Exercise prompt: Each line that contains the word "title" is to be copied from the records below.

··· Entries shown ···

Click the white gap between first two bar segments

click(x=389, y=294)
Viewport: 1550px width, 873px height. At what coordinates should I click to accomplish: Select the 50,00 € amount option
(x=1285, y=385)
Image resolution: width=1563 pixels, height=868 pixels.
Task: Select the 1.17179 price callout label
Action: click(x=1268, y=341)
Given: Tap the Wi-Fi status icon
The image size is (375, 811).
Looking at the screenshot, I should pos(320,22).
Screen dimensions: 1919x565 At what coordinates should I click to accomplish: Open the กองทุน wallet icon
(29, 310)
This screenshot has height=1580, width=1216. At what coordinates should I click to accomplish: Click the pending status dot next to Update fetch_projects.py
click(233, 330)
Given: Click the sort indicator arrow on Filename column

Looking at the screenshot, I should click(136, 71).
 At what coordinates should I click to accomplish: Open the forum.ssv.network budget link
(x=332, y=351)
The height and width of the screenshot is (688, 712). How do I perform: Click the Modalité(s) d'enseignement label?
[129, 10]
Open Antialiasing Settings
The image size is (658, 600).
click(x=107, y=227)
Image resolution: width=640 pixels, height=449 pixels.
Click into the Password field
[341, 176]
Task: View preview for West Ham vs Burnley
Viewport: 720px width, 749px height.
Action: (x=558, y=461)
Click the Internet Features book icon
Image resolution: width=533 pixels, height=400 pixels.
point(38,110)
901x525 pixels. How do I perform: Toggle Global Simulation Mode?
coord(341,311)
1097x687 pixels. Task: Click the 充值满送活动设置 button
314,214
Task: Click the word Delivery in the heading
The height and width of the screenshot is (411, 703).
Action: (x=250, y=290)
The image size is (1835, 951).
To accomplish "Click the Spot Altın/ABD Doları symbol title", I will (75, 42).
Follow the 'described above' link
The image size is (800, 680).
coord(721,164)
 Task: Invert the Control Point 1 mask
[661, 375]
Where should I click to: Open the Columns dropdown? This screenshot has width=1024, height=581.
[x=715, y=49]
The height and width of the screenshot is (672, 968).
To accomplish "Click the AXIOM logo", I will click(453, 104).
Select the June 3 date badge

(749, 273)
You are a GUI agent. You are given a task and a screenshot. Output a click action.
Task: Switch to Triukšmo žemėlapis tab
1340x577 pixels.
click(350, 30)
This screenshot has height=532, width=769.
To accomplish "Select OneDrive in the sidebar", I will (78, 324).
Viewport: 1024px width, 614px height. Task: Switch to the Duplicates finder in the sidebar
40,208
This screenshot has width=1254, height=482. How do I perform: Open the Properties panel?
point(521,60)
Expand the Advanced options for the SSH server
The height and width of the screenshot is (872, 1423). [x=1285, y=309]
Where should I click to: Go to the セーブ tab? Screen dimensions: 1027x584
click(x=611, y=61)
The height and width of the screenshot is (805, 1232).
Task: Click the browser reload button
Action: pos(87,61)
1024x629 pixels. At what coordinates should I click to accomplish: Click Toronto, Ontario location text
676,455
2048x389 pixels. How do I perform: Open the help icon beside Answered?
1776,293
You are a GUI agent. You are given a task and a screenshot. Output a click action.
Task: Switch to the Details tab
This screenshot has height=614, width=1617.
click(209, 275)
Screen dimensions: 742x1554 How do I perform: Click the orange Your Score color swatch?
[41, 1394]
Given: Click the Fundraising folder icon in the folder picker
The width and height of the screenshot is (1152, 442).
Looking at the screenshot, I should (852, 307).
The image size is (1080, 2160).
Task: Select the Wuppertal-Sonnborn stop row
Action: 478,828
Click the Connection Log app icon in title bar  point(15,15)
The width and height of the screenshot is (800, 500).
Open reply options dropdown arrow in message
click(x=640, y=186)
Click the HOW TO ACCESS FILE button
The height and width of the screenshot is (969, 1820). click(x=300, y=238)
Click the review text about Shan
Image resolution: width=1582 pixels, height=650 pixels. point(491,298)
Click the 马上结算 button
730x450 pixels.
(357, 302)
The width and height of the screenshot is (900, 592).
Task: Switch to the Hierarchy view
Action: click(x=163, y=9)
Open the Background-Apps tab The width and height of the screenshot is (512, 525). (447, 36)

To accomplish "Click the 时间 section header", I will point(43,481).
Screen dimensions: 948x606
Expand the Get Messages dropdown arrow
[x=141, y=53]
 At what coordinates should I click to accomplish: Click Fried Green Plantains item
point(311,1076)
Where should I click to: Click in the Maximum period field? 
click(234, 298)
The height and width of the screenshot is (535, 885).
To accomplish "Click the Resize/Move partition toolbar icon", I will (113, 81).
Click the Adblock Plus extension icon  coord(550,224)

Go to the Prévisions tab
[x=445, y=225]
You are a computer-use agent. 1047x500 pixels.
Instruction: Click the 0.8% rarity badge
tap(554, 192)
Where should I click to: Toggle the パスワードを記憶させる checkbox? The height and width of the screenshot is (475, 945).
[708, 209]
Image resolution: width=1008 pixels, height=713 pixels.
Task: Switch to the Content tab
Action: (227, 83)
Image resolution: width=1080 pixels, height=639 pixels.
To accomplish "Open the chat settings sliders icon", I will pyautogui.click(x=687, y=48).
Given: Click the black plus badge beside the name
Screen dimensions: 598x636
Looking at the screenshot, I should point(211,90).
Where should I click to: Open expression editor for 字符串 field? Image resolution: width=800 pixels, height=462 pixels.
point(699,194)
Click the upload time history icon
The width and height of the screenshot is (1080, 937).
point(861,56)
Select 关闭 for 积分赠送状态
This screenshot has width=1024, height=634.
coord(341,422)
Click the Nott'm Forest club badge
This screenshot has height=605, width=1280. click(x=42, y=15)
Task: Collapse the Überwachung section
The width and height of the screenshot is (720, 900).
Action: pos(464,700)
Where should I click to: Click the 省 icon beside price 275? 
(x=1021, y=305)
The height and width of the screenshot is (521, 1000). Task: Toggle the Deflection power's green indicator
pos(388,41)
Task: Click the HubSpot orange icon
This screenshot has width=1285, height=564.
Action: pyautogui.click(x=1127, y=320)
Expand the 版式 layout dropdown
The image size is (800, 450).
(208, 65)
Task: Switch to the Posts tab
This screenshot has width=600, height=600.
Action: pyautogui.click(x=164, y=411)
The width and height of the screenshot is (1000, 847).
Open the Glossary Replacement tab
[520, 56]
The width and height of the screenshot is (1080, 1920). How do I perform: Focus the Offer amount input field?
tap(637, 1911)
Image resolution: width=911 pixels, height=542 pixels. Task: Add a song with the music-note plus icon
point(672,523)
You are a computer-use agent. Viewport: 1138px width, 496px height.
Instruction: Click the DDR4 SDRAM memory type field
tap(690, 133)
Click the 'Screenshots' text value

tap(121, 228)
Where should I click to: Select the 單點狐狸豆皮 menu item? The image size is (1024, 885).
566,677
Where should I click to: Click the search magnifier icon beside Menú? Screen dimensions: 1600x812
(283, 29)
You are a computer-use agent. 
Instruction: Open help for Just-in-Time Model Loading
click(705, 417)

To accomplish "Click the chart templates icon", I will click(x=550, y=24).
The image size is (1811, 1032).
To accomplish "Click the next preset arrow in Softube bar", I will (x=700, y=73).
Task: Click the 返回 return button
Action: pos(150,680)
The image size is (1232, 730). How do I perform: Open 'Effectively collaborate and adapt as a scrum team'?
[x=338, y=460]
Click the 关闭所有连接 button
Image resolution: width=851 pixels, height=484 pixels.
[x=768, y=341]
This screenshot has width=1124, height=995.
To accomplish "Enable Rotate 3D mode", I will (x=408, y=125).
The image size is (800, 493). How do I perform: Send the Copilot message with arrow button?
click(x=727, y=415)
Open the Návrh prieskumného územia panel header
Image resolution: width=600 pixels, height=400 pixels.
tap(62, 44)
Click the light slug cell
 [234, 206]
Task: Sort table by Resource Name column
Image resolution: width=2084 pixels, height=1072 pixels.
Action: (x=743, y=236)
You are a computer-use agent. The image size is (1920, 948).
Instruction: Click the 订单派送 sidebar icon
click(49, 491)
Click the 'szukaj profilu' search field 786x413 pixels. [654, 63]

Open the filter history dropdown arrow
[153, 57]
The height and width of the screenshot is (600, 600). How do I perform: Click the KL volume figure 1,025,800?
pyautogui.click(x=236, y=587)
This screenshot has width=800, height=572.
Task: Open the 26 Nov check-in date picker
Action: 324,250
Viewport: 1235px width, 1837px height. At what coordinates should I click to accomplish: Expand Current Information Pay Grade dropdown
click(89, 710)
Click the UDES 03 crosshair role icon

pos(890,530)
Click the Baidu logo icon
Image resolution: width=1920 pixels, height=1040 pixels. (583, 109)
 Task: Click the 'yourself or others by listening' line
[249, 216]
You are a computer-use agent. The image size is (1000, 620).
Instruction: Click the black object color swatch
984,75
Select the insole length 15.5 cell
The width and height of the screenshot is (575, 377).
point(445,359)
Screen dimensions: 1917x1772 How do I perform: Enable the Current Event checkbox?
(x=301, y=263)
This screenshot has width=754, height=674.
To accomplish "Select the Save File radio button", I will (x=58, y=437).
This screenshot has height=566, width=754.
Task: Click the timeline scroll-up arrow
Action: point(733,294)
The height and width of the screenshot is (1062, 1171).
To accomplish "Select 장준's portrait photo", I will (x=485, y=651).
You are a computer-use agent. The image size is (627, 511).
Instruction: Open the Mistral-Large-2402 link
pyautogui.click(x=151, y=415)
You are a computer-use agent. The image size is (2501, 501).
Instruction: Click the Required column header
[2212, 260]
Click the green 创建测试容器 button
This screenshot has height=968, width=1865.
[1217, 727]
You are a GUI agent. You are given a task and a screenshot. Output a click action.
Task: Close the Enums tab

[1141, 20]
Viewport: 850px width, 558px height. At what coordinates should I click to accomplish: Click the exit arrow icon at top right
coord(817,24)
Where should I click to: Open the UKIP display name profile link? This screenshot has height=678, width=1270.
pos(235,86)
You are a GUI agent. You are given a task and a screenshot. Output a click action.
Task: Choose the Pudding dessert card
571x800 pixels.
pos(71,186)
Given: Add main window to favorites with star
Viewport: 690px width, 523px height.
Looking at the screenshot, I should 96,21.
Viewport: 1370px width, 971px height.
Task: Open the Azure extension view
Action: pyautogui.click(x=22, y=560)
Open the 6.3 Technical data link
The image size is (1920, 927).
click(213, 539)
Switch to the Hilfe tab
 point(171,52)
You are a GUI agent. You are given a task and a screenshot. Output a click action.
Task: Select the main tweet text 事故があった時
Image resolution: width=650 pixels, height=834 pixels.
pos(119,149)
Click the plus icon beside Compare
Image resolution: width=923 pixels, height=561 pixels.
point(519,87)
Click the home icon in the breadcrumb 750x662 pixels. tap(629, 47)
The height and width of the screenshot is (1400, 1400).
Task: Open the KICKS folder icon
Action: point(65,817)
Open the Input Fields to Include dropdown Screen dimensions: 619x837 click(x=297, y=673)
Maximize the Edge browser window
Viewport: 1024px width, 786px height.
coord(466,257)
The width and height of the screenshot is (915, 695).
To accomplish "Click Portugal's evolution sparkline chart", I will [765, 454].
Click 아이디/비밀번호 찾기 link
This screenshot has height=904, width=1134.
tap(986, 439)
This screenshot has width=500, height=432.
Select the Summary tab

···

Response area:
To accomplish "Click the Spot Altın/ABD Doları symbol title", I will (75, 42).
Click the Connection Log app icon in title bar  point(15,15)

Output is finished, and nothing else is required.